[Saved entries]
####################
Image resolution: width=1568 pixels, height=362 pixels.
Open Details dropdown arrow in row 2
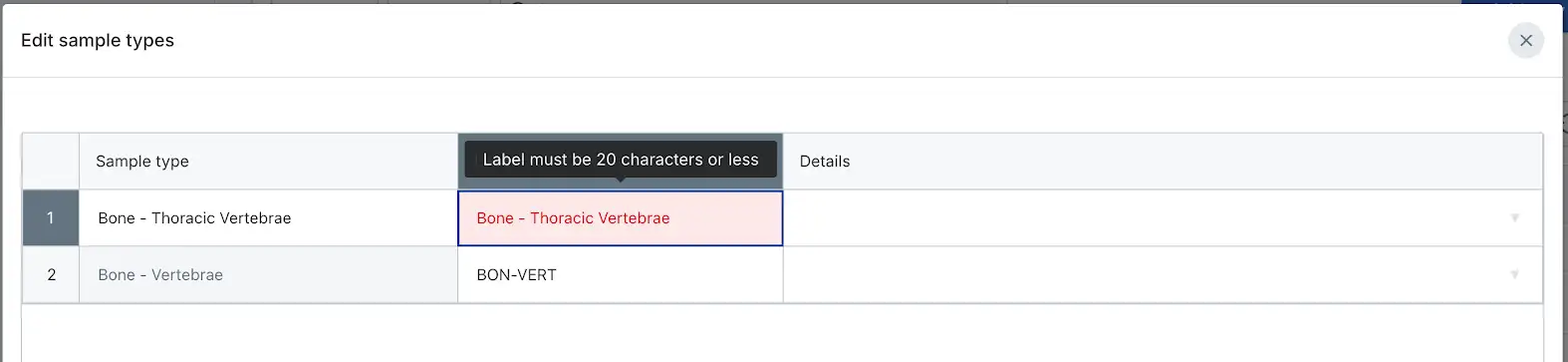coord(1514,274)
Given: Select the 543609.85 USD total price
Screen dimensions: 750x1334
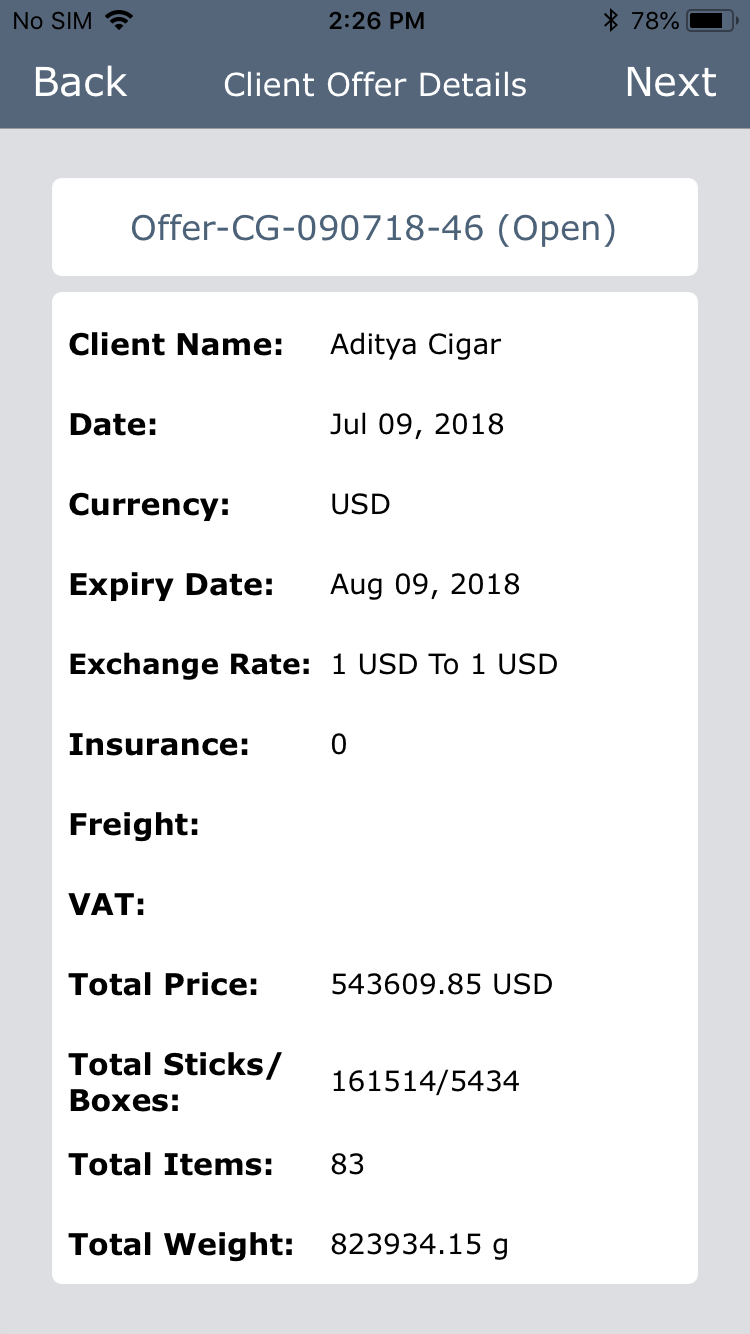Looking at the screenshot, I should coord(441,985).
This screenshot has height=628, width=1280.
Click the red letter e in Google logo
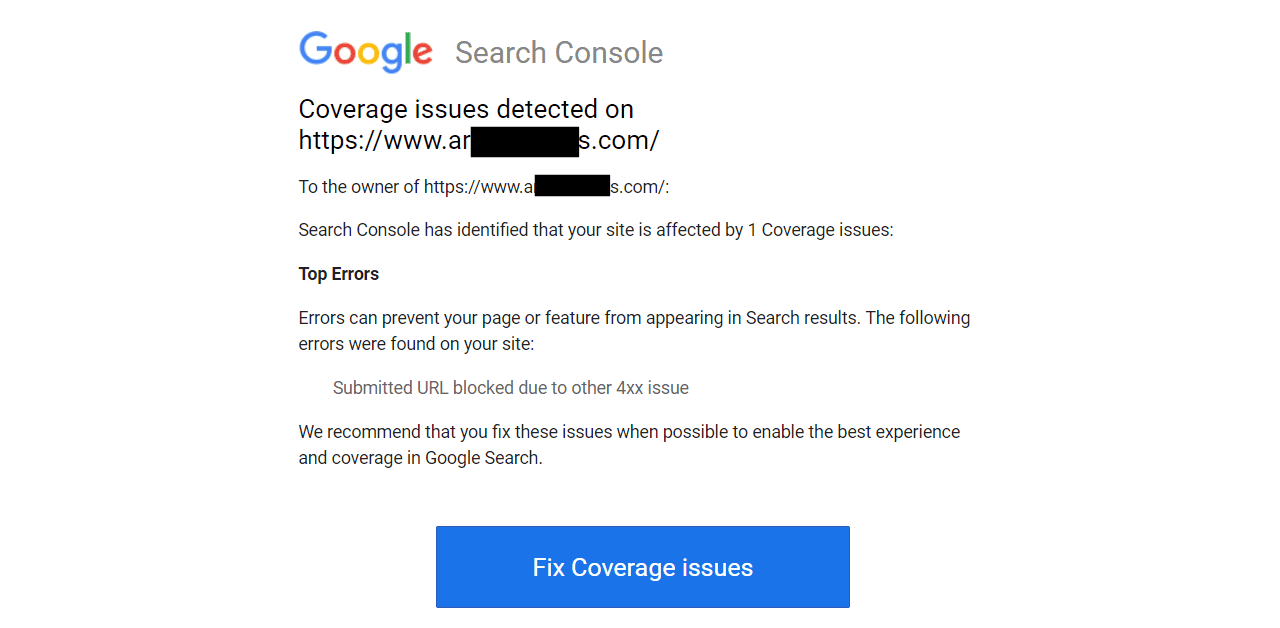[422, 54]
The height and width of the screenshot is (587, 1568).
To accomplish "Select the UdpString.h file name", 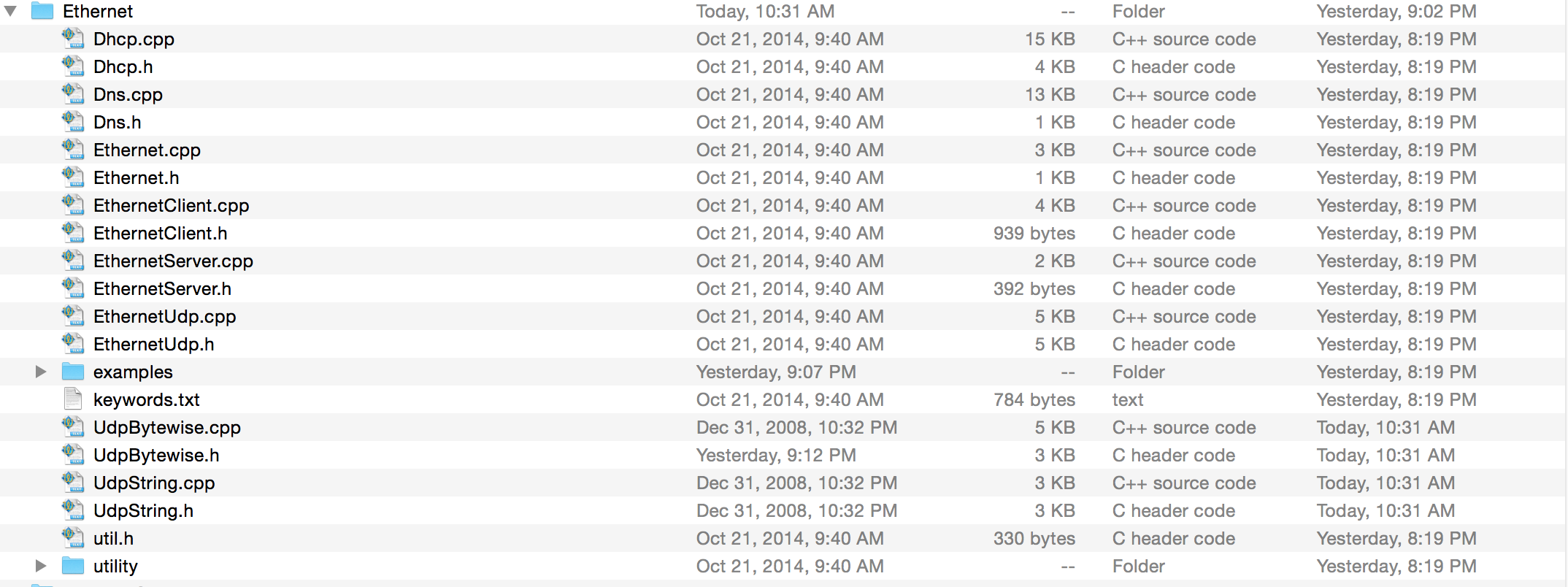I will click(x=143, y=510).
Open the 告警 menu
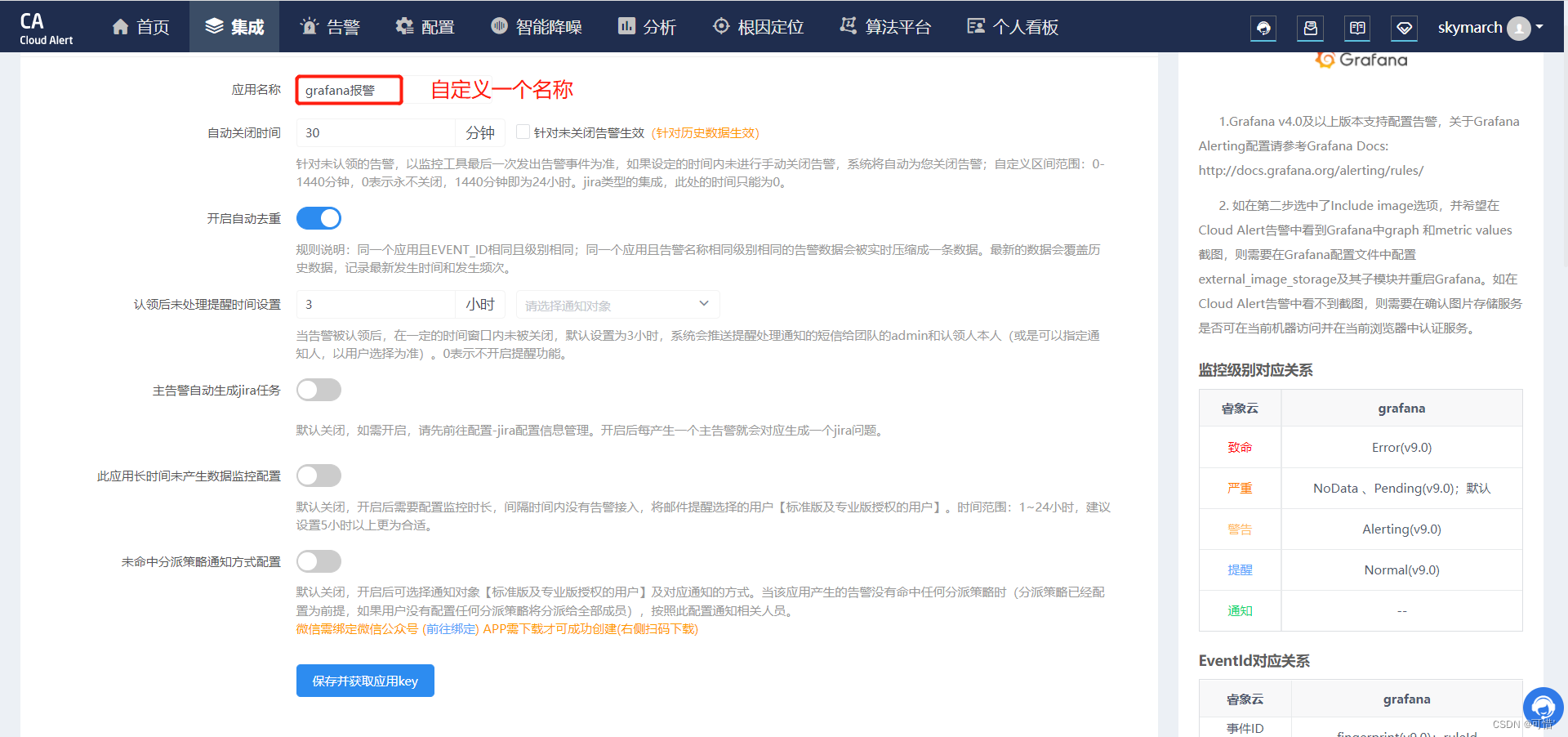The width and height of the screenshot is (1568, 737). (x=330, y=27)
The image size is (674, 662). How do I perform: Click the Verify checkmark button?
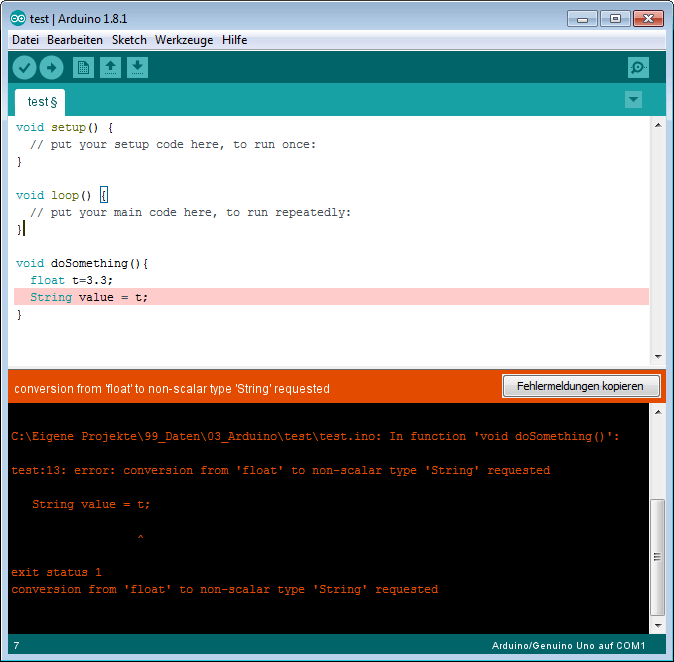(x=25, y=67)
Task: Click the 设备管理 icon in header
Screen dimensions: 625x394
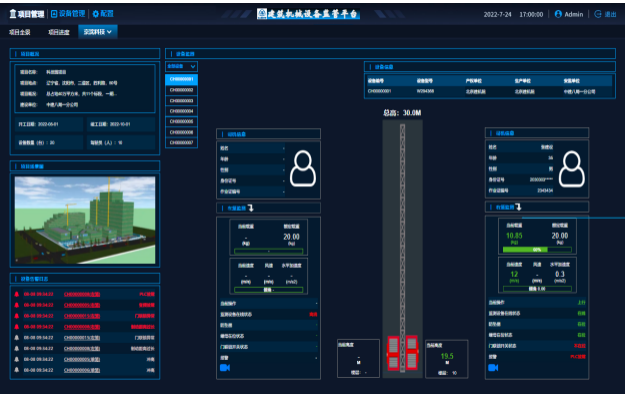Action: [54, 14]
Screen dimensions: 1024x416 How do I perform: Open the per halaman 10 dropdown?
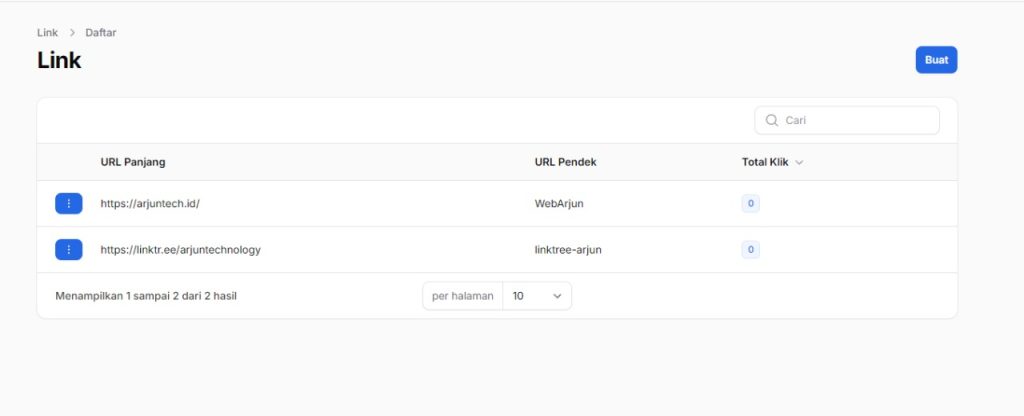tap(536, 296)
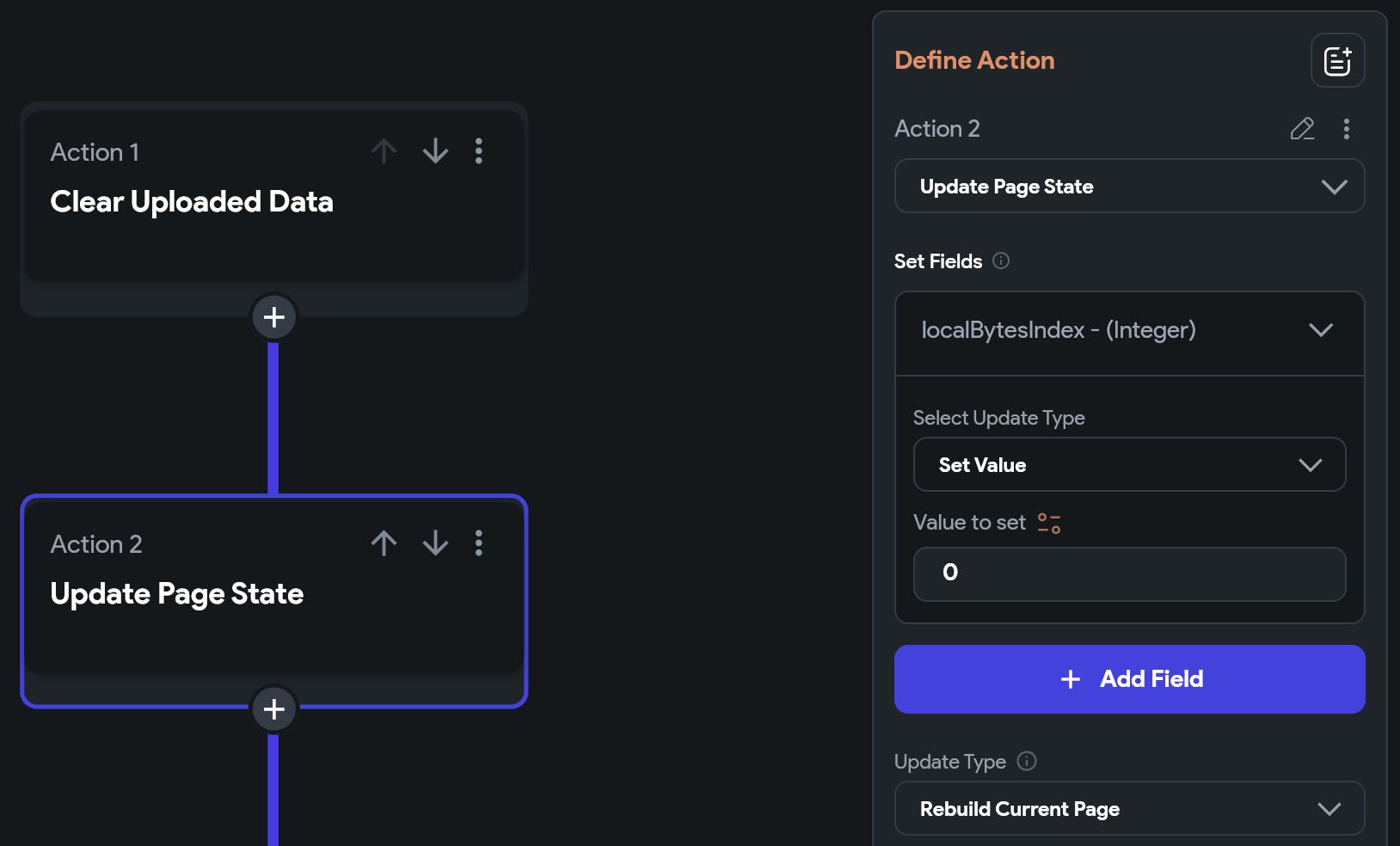Edit Action 2 name with pencil icon
The width and height of the screenshot is (1400, 846).
(x=1302, y=129)
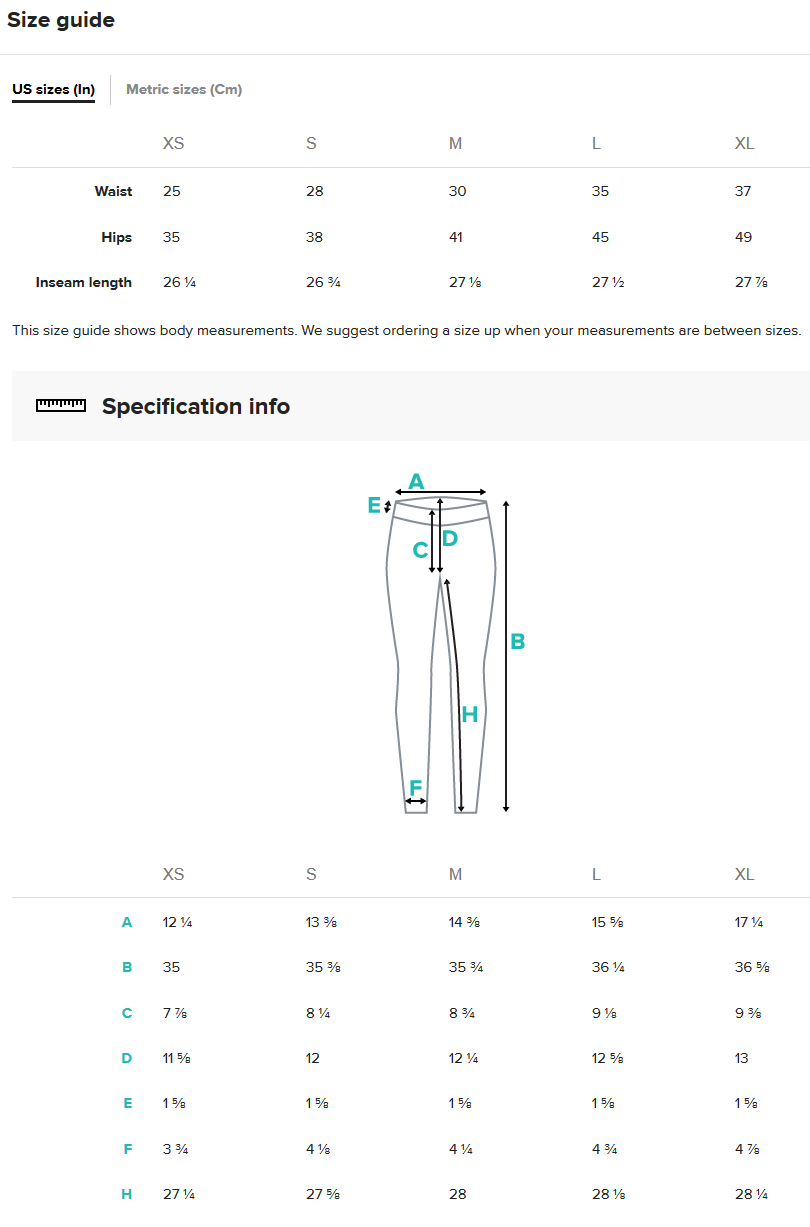Select the E waistband label on the diagram
Image resolution: width=810 pixels, height=1227 pixels.
click(374, 505)
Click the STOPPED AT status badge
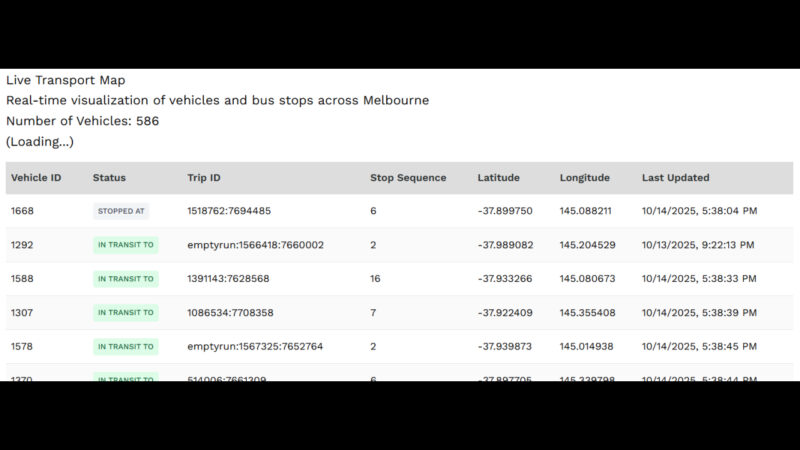This screenshot has width=800, height=450. click(122, 211)
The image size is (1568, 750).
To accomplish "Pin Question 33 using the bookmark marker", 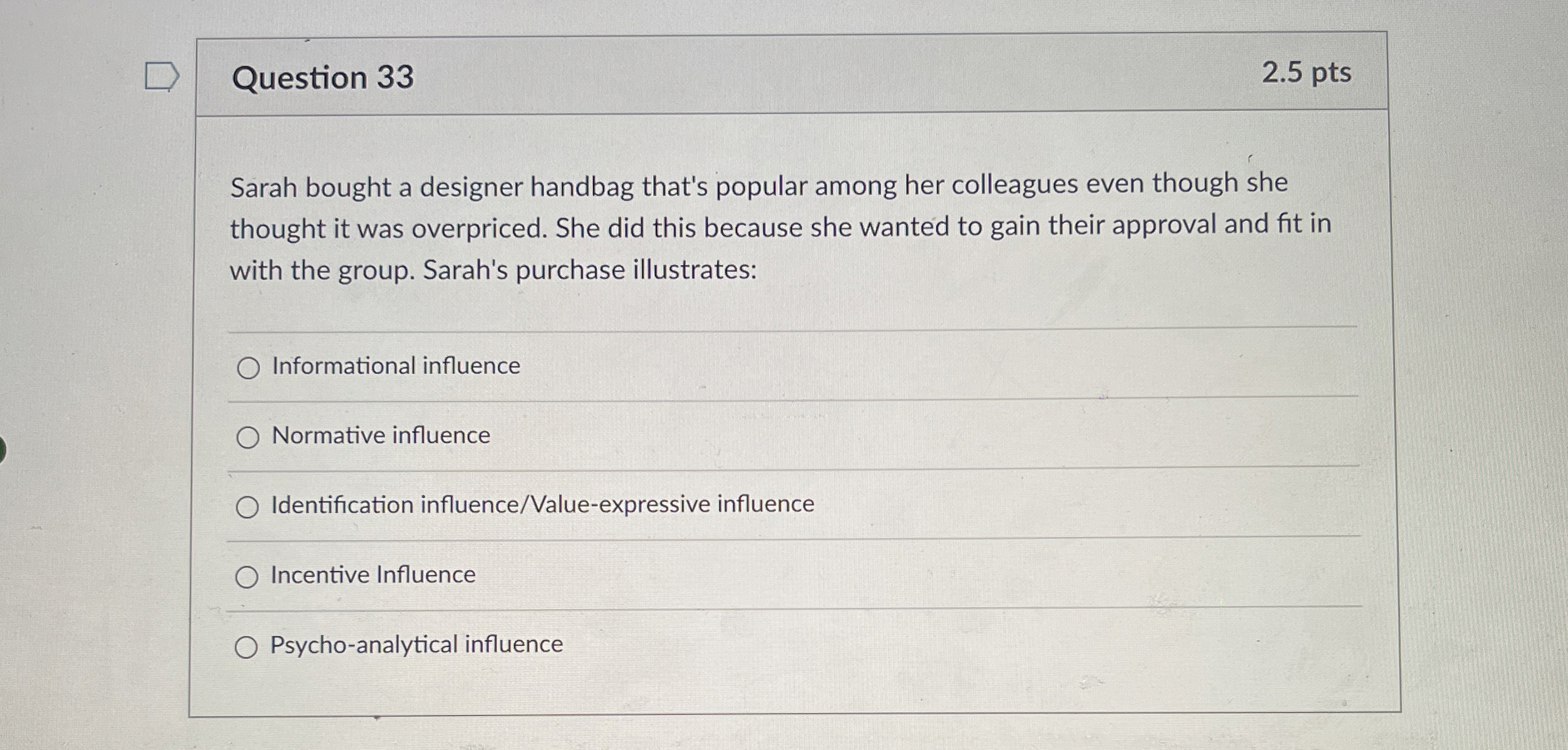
####################
* _WHAT THE TASK ASKS_: Please return only the lines from the one holding "Click the STOPPED AT status badge" through the end of the data, both ends included; do not copy any pictures.

* _TASK ANSWER_:
Click the STOPPED AT status badge
This screenshot has width=800, height=450. click(122, 211)
The image size is (1568, 750).
To accomplish "Pin Question 33 using the bookmark marker", 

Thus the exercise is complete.